Para a psicóloga Fernanda Magano, presidenta do Conselho Nacional de Saúde, é fundamental que as empresas não tratem a saúde mental com ações superficiais, como palestras e dinâmicas pontuais. “É como oferecer pílula de farinha. Não resolve, só mascara o problema”, alerta.
O presidente da Confederação Nacional dos Metalúrgicos da CUT (CNM-CUT), Loricardo de Oliveira, reforça: “É uma conquista histórica, fruto de muita luta da CUT e do movimento sindical. Mas precisamos estar atentos para que não haja novos adiamentos e que a norma não seja esvaziada”.
O que muda na prática?
A partir de maio de 2026, as empresas deverão, obrigatoriamente:
– mapear, avaliar e gerenciar os riscos psicossociais, como estresse, assédio, sobrecarga, metas abusivas e relações tóxicas no trabalho;
– elaborar planos de ação e medidas de prevenção específicas para esses riscos.
Incluir o cuidado com a saúde mental no PGR e no GRO, de forma integrada aos demais riscos ocupacionais;
– capacitar gestores, lideranças e trabalhadores sobre os temas de saúde mental e riscos psicossociais;
– adaptar as políticas de SST às realidades do trabalho remoto e do trabalho híbrido, contemplando desde ergonomia domiciliar até jornadas e pausas adequadas;
– fomentar uma cultura organizacional que valorize o bem-estar e a saúde emocional, indo além da simples prevenção de acidentes.
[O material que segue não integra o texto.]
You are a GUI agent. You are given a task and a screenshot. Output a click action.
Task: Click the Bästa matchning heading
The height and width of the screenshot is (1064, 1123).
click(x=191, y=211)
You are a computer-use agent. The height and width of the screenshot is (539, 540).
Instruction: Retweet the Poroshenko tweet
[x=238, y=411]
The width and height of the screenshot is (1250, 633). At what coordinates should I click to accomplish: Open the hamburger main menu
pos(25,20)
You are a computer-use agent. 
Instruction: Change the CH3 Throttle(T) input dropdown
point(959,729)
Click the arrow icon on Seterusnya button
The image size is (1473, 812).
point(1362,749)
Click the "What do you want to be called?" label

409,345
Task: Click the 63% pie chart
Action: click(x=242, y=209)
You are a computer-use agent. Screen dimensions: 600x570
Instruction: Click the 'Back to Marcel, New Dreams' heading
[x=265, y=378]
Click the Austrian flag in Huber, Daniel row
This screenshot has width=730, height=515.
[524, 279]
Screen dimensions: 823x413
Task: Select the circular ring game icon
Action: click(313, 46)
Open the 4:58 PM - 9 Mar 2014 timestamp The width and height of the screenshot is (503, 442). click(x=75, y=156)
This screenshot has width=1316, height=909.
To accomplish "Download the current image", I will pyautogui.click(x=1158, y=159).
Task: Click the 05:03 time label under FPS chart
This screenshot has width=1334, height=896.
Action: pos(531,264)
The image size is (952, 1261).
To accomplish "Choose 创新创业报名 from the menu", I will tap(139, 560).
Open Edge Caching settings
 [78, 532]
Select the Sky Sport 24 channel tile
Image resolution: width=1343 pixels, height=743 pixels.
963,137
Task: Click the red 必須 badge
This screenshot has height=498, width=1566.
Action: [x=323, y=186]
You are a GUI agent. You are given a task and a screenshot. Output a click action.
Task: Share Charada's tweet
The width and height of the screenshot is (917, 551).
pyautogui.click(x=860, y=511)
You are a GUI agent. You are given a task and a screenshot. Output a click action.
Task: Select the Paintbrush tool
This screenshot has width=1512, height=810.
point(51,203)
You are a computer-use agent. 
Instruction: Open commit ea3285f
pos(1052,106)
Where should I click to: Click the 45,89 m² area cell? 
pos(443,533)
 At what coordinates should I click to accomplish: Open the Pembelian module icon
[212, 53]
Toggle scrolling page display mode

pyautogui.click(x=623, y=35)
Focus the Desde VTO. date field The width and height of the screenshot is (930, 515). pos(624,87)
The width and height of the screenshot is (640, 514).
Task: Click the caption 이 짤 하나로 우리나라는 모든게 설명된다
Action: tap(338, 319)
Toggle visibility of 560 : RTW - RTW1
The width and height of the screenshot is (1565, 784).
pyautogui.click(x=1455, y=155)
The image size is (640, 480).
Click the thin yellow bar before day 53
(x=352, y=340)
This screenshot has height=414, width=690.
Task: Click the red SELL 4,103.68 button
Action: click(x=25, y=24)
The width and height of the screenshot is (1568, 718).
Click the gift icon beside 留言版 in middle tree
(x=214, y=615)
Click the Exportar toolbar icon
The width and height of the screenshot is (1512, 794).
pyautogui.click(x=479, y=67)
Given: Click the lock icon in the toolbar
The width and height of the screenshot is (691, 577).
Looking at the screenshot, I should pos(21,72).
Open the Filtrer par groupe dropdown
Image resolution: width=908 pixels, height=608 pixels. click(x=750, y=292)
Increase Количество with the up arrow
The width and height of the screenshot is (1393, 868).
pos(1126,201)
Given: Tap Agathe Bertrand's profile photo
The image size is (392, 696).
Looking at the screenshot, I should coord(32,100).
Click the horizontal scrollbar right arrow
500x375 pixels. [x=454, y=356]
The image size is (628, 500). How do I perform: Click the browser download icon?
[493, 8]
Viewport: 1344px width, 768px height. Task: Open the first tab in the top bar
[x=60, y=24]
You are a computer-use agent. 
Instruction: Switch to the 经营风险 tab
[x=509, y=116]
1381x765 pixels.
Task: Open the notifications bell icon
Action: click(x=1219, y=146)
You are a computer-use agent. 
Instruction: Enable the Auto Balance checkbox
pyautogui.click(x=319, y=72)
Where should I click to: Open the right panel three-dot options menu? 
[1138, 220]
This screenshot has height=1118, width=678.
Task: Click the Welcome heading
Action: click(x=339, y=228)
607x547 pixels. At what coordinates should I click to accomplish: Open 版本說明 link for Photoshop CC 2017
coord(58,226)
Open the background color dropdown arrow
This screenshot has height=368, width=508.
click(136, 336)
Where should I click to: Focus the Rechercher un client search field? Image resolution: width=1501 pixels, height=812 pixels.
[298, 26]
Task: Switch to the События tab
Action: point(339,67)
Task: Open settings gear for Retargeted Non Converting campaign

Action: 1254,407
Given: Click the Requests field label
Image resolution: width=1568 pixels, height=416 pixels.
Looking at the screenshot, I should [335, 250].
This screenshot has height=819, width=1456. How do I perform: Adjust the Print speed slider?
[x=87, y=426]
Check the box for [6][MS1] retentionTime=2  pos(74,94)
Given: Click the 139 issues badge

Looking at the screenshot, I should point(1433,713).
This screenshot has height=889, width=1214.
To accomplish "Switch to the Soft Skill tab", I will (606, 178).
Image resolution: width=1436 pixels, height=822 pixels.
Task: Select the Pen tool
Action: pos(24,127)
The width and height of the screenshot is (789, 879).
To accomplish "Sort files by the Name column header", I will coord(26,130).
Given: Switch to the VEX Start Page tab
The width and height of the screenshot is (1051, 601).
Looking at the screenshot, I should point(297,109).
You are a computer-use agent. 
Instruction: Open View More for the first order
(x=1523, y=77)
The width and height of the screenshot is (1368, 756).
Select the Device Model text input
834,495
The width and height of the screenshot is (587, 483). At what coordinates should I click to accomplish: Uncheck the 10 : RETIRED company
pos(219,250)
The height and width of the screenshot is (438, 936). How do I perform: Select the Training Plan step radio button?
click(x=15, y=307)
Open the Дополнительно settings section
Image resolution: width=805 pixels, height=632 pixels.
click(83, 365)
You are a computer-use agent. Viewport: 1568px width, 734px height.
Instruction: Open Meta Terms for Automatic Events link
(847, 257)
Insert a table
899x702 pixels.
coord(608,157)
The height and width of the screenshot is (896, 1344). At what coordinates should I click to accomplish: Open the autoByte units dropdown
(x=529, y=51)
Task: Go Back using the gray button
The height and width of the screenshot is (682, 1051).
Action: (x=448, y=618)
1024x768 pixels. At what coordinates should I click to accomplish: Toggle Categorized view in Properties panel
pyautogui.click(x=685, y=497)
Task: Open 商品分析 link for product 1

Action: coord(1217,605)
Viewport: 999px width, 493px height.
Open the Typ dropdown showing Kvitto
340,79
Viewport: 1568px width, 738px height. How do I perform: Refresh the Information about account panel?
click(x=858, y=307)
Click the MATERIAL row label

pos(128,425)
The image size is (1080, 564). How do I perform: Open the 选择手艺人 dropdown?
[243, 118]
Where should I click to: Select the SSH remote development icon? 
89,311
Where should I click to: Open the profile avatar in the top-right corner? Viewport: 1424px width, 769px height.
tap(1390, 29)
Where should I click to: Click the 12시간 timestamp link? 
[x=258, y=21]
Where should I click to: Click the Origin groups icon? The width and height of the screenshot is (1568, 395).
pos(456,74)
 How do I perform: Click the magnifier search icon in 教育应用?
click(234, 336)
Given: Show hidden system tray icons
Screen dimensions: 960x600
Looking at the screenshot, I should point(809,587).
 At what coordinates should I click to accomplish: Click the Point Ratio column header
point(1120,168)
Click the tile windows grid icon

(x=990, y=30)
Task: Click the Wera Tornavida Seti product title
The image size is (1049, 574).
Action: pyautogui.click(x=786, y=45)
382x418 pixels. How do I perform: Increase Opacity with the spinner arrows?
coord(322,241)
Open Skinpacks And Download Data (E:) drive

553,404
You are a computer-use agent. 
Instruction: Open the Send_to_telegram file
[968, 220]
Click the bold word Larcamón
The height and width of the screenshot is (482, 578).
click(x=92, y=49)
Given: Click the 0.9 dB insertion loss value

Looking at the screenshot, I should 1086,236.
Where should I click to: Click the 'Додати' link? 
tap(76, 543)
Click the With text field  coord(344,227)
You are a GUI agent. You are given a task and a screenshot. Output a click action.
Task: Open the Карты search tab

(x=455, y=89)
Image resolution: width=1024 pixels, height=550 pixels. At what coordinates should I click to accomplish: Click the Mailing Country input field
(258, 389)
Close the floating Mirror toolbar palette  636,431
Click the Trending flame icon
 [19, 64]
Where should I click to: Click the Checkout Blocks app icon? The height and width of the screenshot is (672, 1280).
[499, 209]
Não é só burocracia — são ambientes melhores
As mudanças propostas pela nova NR-1 não são meramente formais. Elas trazem benefícios reais que podem transformar os ambientes de trabalho, promovendo:
– redução dos índices de adoecimento mental, absenteísmo e afastamentos;
– aumento da satisfação, do bem-estar e da produtividade dos trabalhadores;
– fortalecimento de uma cultura de segurança e cuidado, em que todos — da gestão aos operacionais — entendem seu papel na promoção da saúde no trabalho;
– melhoria da imagem organizacional, já que empresas que valorizam a saúde mental tendem a ser mais atrativas para profissionais e para o mercado.
Com a expansão do trabalho remoto e das plataformas digitais, a norma também oferece diretrizes para enfrentar desafios contemporâneos: como garantir ergonomia, pausas, equilíbrio entre vida pessoal e profissional e saúde mental, mesmo à distância.
Por que isso importa?
O adoecimento mental no trabalho é uma epidemia silenciosa, mas com efeitos muito concretos — sobre pessoas, famílias, empresas e toda a sociedade. A atualização da NR-1 coloca o Brasil na vanguarda de uma legislação trabalhista que reconhece que saúde mental é tão fundamental quanto segurança física.
“Não podemos mais aceitar modelos de gestão que adoecem as pessoas. A NR-1 atualizada é um passo civilizatório, que transforma o cuidado com a saúde mental em dever legal das empresas”, conclui Josivânia Ribeiro Souza, secretária de Saúde do Trabalhador da CUT.